Itinéraire d’un enfant gâté

Le récit initiatique d’un jeune Irlandais naïf du dix-huitième siècle avait de quoi rebuter, tant cette histoire n’incarnait pas par son thème apparent, la célèbre démesure propre au cinéaste. Néanmoins, il n’en fut rien. Barry Lyndon allait tout bonnement symboliser la quintessence de la filmographie de Kubrick. Peu le comprirent à la sortie, pourtant en s’attardant attentivement sur ce pseudo biopic à la lisière du tragi-comique, on ne peut qu’être fasciné par ses trésors de subtilité, masqués par une simplicité du propos déroutante.

D’emblée, Kubrick choisit d’opter pour une focalisation externe basée sur une voix off, délaissant la narration originale à la première personne pour davantage digérer selon lui l’aspect dramatique. Par ce biais, il limite les dialogues au minimum et décrit à première vue chaque pensée, explique chaque attitude au public. Or ce procédé contraint habituellement la possibilité de suggérer et surtout d’interpréter pour le spectateur averti. Pourtant, les doutes sont vite balayés, car si Kubrick surjoue la carte de l’exposition facile c’est pour mieux dissimuler l’essentiel.

L’évidence s’évanouit au profit d’un propos évanescent au service d’une morale cynique si chère au metteur en scène. Kubrick affectionne plus que tout, ces losers magnifiques, chantres décevants de l’humanité. L’homme corrompt tout ce qu’il touche, l’innocence se dissout peu à peu comme les vertus d’une société en perdition. Al, Alex et Lolita symbolisent à eux seuls le désespoir si bien montré par le cinéaste. Redmond Barry futur Barry Lyndon sera leur digne héritier et plus encore.

Dans les pas de Lillith

Tout comme Eve invita Adam à commettre le péché originel, deux femmes, celles qu’il chérissait plus que tout, souffleront à Barry les mots qui le conduiront à sa chute. D’abord sa cousine bien-aimée qui lui reprochera sa condition de pauvre jouvenceau. Pour remédier à cet état jugé disgracieux, il va s’engager dans une course à la respectabilité, reniant tous les principes vertueux, perdant ainsi son innocence. Ensuite ce sera sa mère qui lui murmurera d’accéder à un Graal peut-être salvateur, mais inatteignable, quête qui lui coûtera tout à l’arrivée.
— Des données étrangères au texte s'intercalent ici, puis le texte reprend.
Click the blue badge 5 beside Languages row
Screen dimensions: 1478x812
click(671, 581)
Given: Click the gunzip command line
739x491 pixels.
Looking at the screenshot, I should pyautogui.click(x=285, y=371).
Dans l’intervalle, durant ce parcours faussement épique, Kubrick détruira un à un tous les codes du héros romanesque, abaissant son protagoniste tout simplement au rang d’homme, confronté à ses peurs et à ses faiblesses. Une fois encore, Kubrick expose son propos par l’absurde aussi bien dans le contenu que dans le contenant des faits. Barry préfère se battre avec ses camarades plutôt qu’avec ses ennemis sur le champ de bataille, ses seules actions notables seront de porter secours à deux reprises à deux officiers, figures paternelles de circonstance, pour lui qui n’a jamais connu le sien. Puis, pendant son périple, il fait la cour à une femme mariée pour devenir ensuite l’acolyte d’un tricheur professionnel.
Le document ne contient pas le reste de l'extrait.